Press release: "XXXX, the leader in empowering online communities, has doubled its growth in the first half of this year, compared to the entire 2007 calendar year, increasing revenues almost 200% in the period January to June 2008.
The company, which specializes in building social networking platforms and online communities for organizations, now has a customer base of 80 clients, in a variety of industry sectors including music, media and entertainment."
All this tells me is that a particular startup company is doing relatively well. But then I wonder. The company isn't eating its own dog food. If it really is building communities then its approach to someone in my shoes would be entirely different.
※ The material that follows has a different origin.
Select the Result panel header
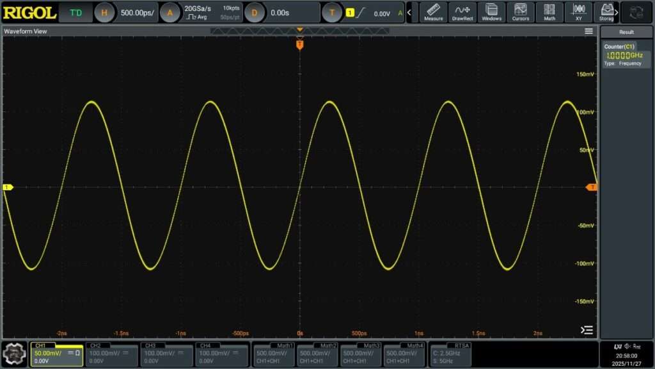The image size is (655, 369). click(626, 31)
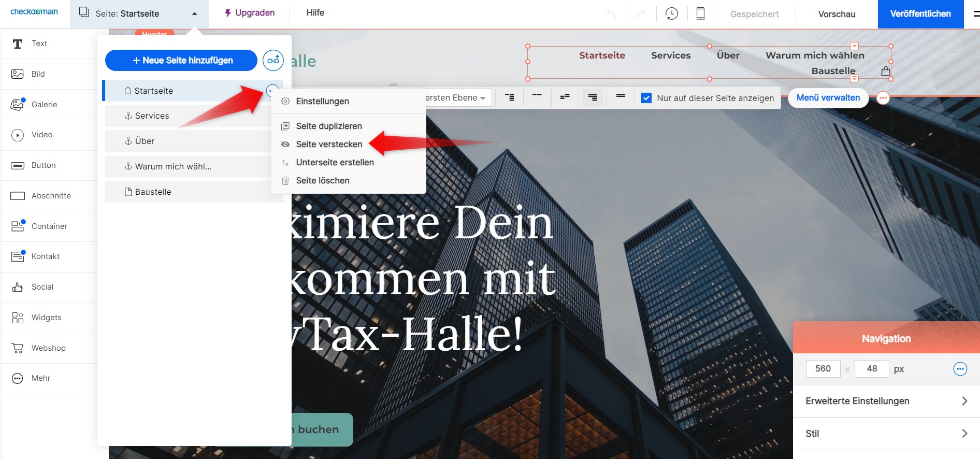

There's a scarcity of solid market data to make the assertion that: "demand for online social networking is ever increasing." I have no doubt that there is interest but that doesn't automatically translate into demand. That's an entirely different concept.
Much has been made about the way customers want to be approached in a different manner, how the Tivo generation is tuning out advertisements and how customers are much more in control of conversations around brands and products. How about fixing the PR/marketing that goes with it? Apparently not. If anything, I am receiving an increased volume of 'messages' that bear the 1990's hallmarks of hyperbole. I tune those out, along with the claims made.
As to the specific claims: among the medium sized and large companies I speak with, a certain caution remains about the implications of these new technologies. The likely impact on the need to adhere to regulatory requirements is a specific concern. Just how this stuff gets implemented in a way that delivers lasting value remains unclear and community building is far from a done deal.
If government is to be regarded as any yardstick, recent attempts to keep social software out of government as discussed at Mashable indicates there is a long way to go.